## Text excerpt
---

The Enlightenment’s recognition of a unified, intelligible world,
the construction of an international economy, the rise of democracy and popular
sovereignty, and the emergence of a global culture, were all deeply racialized
processes. To understand how race
was fundamental to the construction of modernity is of more than historical
interest: it also explains much about the present. Notably, it demolishes the commonly-held belief that racism
is largely a thing of the past, the idea that after the bad old days of white
supremacism and colonial rule, there has occurred in our own time a belated resolution
to the “race problem.”
Before
addressing the present, let us recall that past. What are the origins of the world racial system? How have the enigmatic specters of
racial difference and racial inequality been loosed on the world?
The
Origins of Race and Racism: Indeed the early modern history of race is full
of precedents for the horrors of our own age. The tension between slavery on the one hand, and nascent
democracy on the other, structured the lengthy transition to the modern
world. Resistance against slavery
contributed crucially to the broader redefinition of political rights for which
early advocates of democracy yearned and fought. Indeed the violence and genocide of earlier racial phenomena
prefigured contemporary atrocities like the Holocaust, "ethnic
cleansing," and totalitarianism.
How racial
was nascent capitalism? Were the
politics and cultural groundwork of modernity premised on racial
distinctions? Did the generally
limited democracy of the "North" (or the "West") consist in
part of an application of the principles of colonial rule to the "mother
countries"? In what ways did
early forms of resistance to racialized forms of rule -- as seen in
abolitionism and slave revolts for example -- dynamize the worldwide impetus
toward democratization? In
what ways did antiracism itself become an archetypal democratic movement? Did the resistance to slavery, which
grew into antiracism, ultimately do more than fighting for the human, social,
cultural, and political rights of racially subordinated groups? Was it not also
crucial in permitting the acquisition of those same rights by whites? In other words, is the modern,
inclusive form of democracy, to which we have become accustomed, itself the
product of global struggles against racism?

---

## Given instruction 1
Answer these questions using the excerpt on race and modernity:
(a) What commonly-held belief does it say an understanding of race's role in modernity demolishes?
(b) What tension structured the lengthy transition to the modern world?
(c) Which contemporary atrocities did the violence and genocide of earlier racial phenomena prefigure?
## Given instruction 2
Render this sentence from the excerpt on race and modernity in Spanish: "The tension between slavery on the one hand, and nascent democracy on the other, structured the lengthy transition to the modern world."

## Data extract
---

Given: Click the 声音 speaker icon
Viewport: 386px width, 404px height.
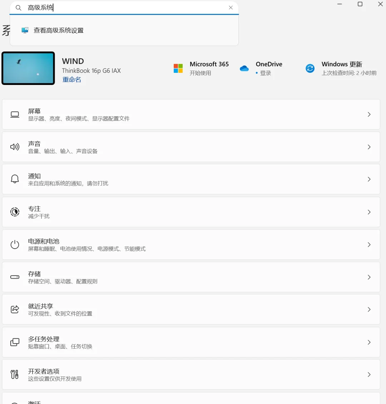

---

## Full output 1
(a) The belief that racism is largely a thing of the past.
(b) The tension between slavery on the one hand and nascent democracy on the other.
(c) The Holocaust, "ethnic cleansing," and totalitarianism.

## Full output 2
La tensión entre la esclavitud, por un lado, y la democracia naciente, por el otro, estructuró la larga transición hacia el mundo moderno.